朋友们，如需转载请标明出处：http://blog.youkuaiyun.com/jiangjunshow

1. 快速建立图片数据集，我们将使用 Bing Image Search API 建立自己的图片数据集。

首先进入 Bing Image Search API 网站：点击链接

点击“Get API Key”按钮

选择7天试用，点击“Get start”按钮

同意微软服务条款和勾选地区，点击“Next”按钮

可以使用你的 Microsoft, Facebook, LinkedIn, 或 GitHub 账号登陆，我使用我的 GitHub 账号登陆。

注册完成，进入Your APIs 页面。如下图所示：

向下拖动，可以查看可以使用的API列表和API Keys，注意红框部分，将在后面部分使用到。
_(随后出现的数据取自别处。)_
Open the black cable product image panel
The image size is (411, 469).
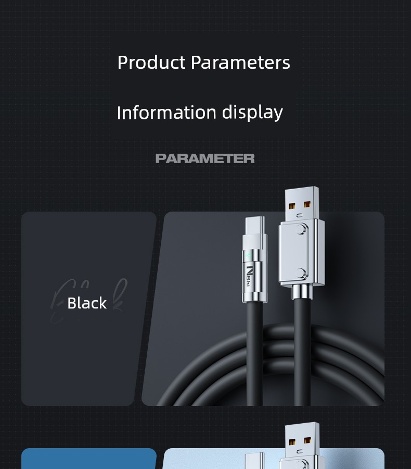(263, 308)
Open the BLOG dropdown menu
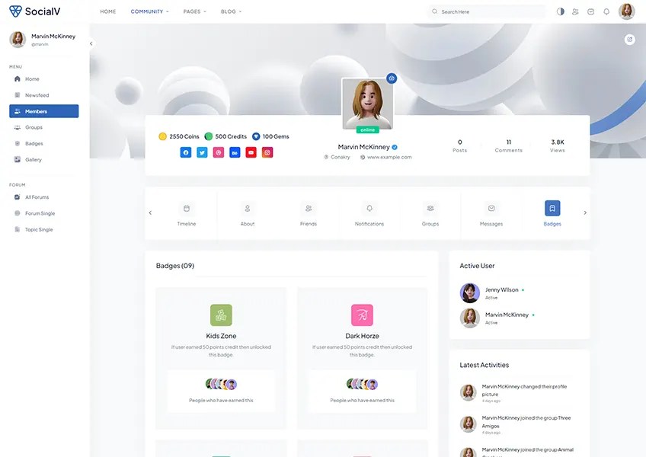This screenshot has height=457, width=646. pos(229,11)
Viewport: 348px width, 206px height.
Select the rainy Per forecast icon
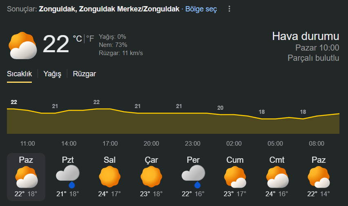click(x=193, y=177)
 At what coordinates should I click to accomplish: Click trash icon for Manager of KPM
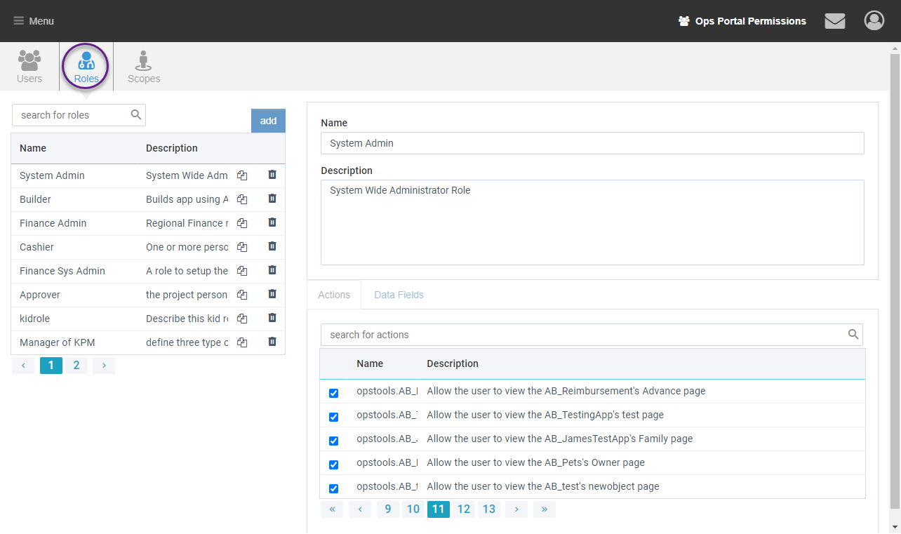[272, 342]
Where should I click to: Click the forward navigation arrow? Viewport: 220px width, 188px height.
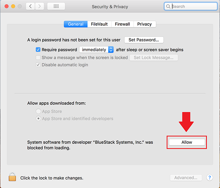(40, 6)
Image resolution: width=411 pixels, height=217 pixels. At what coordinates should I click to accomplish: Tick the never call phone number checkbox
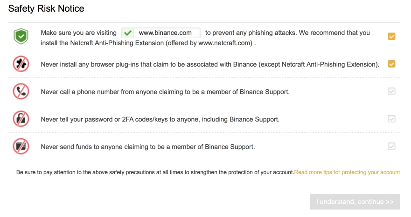pos(391,92)
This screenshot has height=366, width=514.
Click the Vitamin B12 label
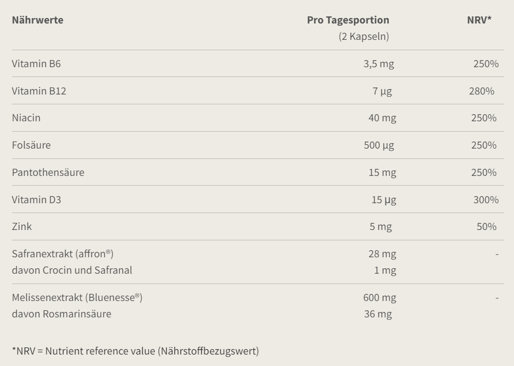tap(39, 91)
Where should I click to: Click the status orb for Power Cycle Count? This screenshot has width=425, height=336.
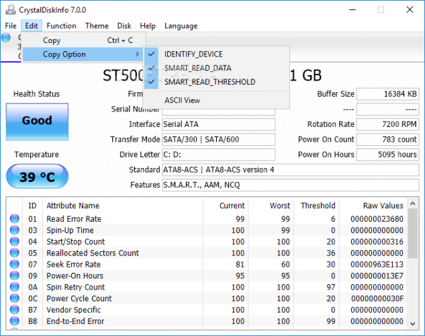coord(15,299)
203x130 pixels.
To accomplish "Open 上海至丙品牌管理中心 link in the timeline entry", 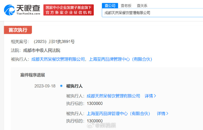I will (119, 113).
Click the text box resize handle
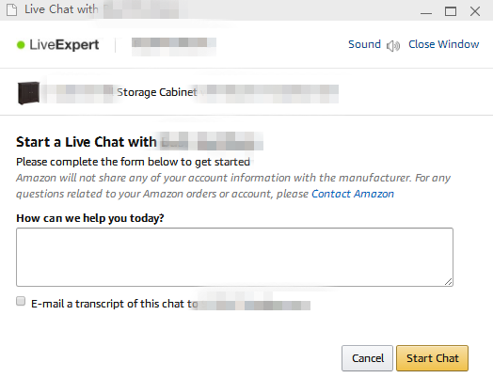 pyautogui.click(x=449, y=281)
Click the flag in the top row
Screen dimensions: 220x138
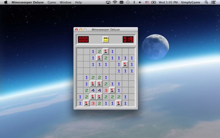pyautogui.click(x=106, y=51)
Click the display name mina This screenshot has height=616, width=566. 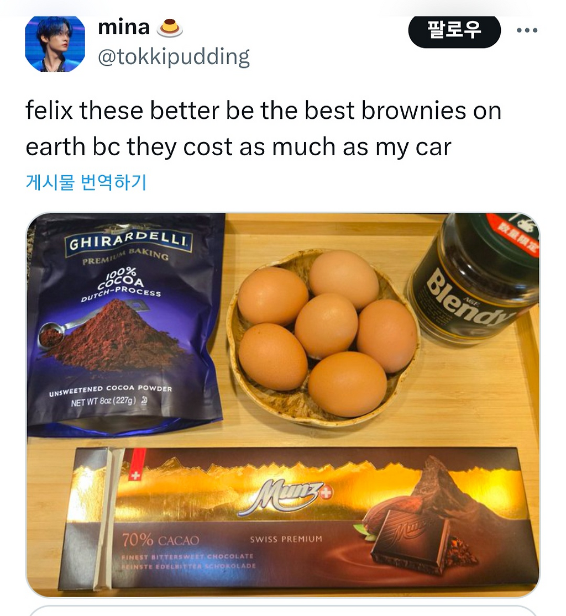[123, 28]
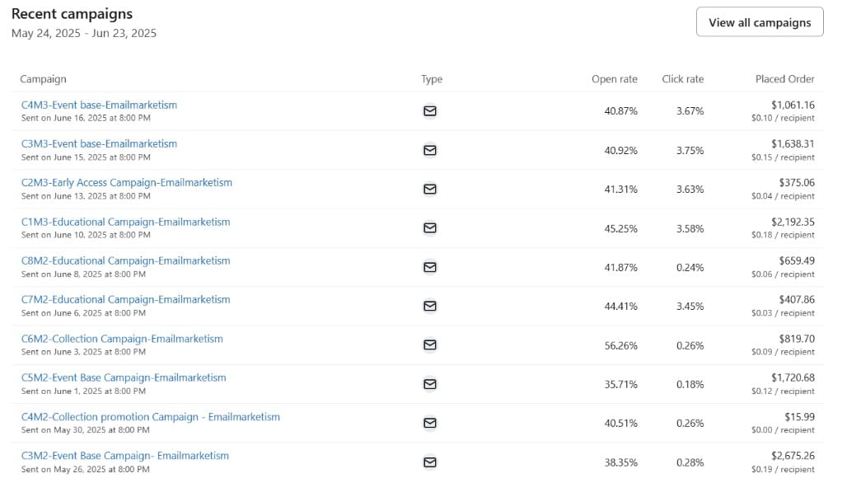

至此，你已经有一个Bing Image Search API账号，并可以使用 Bing Image Search API 了。你可以访问：

了解更多关于 Bing Image Search API 如何使用的信息。下面将介绍编写Python脚本，使用 Bing Image Search API 下载图片。

2. 编写Python脚本下载图片

首先安装 requests 包，在终端执行命令

$ pip install requests
复制代码

新建一个文件，命名为 search_bing_api.py，插入以下代码

# import the necessary packages
from requests import exceptions
import argparse
import requests
import os
import cv2

# construct the argument parser and parse the arguments
ap = argparse.ArgumentParser()
ap.add_argument("-q", "--query", required=True,
	help="search query to search Bing Image API for")
args = vars(ap.parse_args())

query = args["query"]
output = "/Users/simon/AI/dataset/" + query

# set your Microsoft Cognitive Services API key along with (1) the
# maximum number of results for a given search and (2) the group size
# for results (maximum of 50 per request)
API_KEY = "YOUR Bing Image Search API Key"
MAX_RESULTS = 250
GROUP_SIZE = 50
 
# set the endpoint API URL
URL = "https://api.cognitive.microsoft.com/bing/v7.0/images/search"

# when attempting to download images from the web both the Python
# programming language and the requests library have a number of
# exceptions that can be thrown so let's build a list of them now
# so we can filter on them
EXCEPTIONS = set([IOError, FileNotFoundError,exceptions.RequestException, exceptions.HTTPError,exceptions.ConnectionError, exceptions.Timeout])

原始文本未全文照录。